┌─ Stored data

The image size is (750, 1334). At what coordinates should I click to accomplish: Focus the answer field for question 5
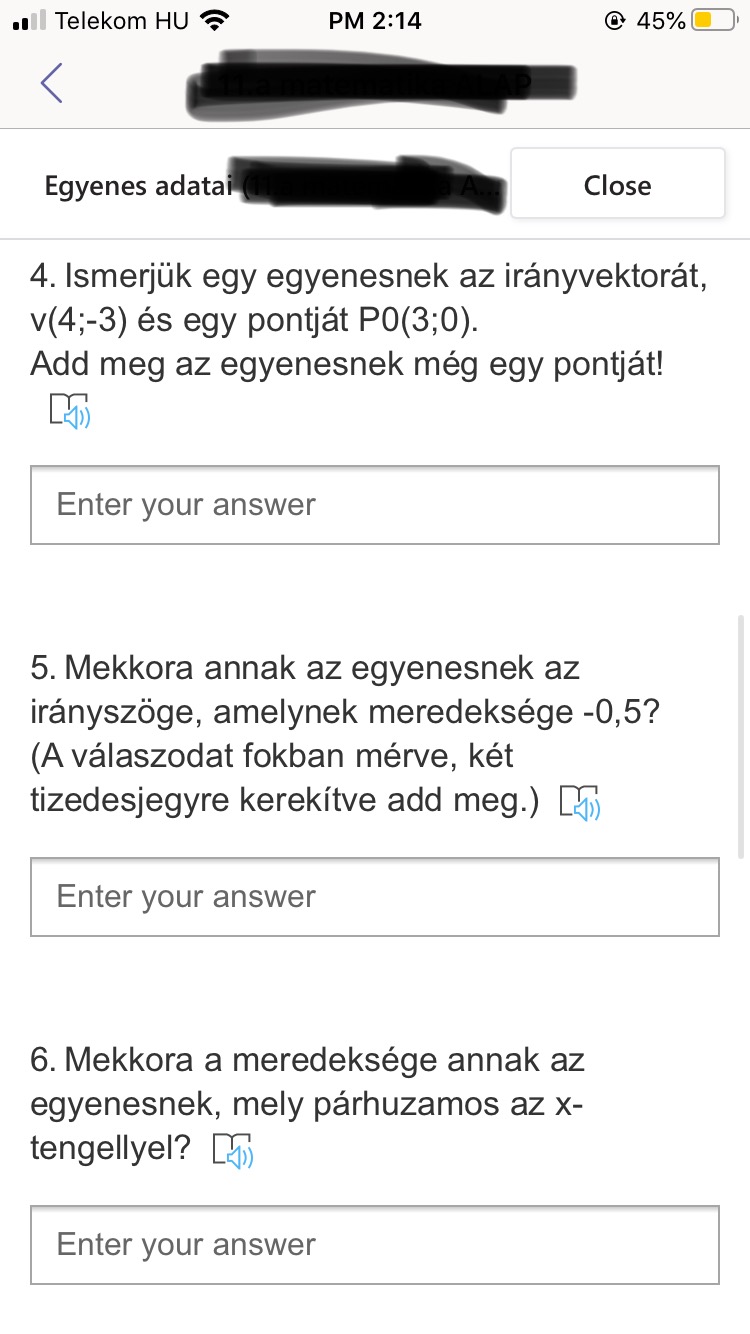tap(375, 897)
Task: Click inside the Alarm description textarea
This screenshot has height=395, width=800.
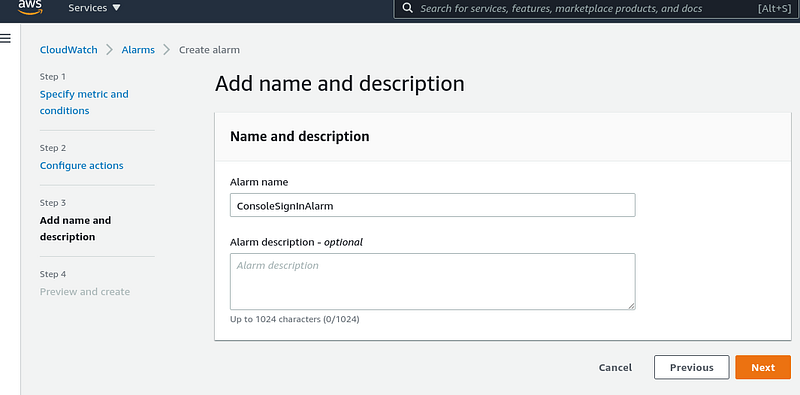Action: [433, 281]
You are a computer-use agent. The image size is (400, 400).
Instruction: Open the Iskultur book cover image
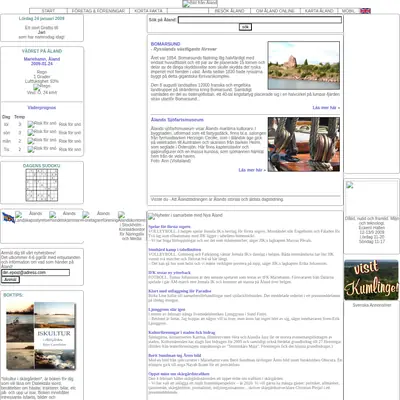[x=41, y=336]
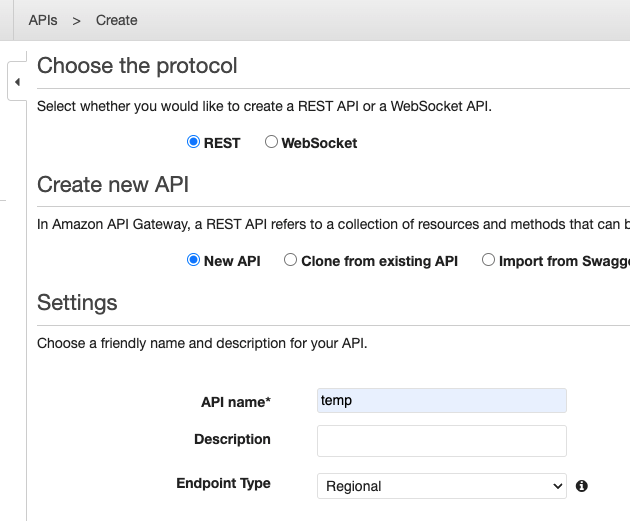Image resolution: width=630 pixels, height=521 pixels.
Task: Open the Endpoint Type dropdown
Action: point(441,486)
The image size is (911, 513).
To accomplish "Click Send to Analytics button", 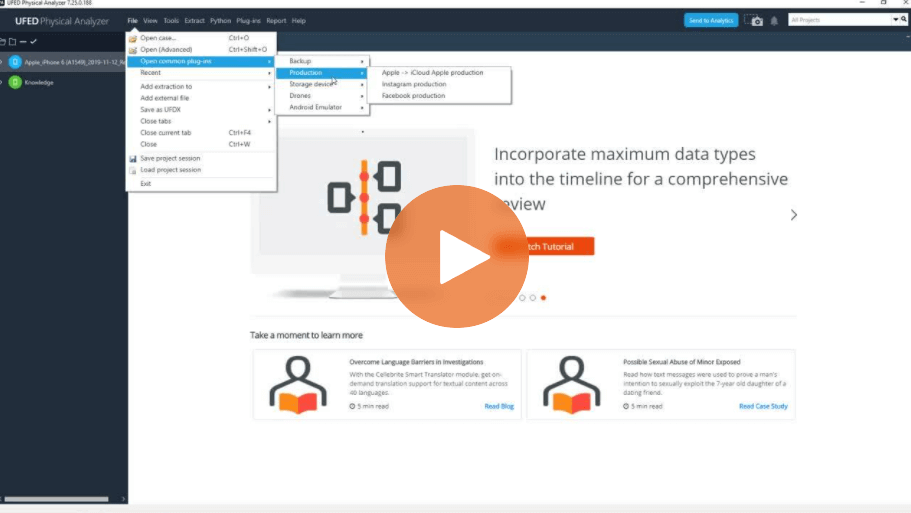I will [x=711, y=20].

└─

▶ _Description of the task_
Only lines belong in the copy: transcribe those from the start of the data through the line that contains "You are a computer-use", and skip the pictures.

▶ _Task result_
The image size is (750, 1334). At what coordinates should I click to accomplish: Focus the answer field for question 5
tap(375, 897)
Task: Click inside the Alarm description textarea
This screenshot has height=395, width=800.
Action: [433, 281]
You are a computer-use agent. The image size is (400, 400).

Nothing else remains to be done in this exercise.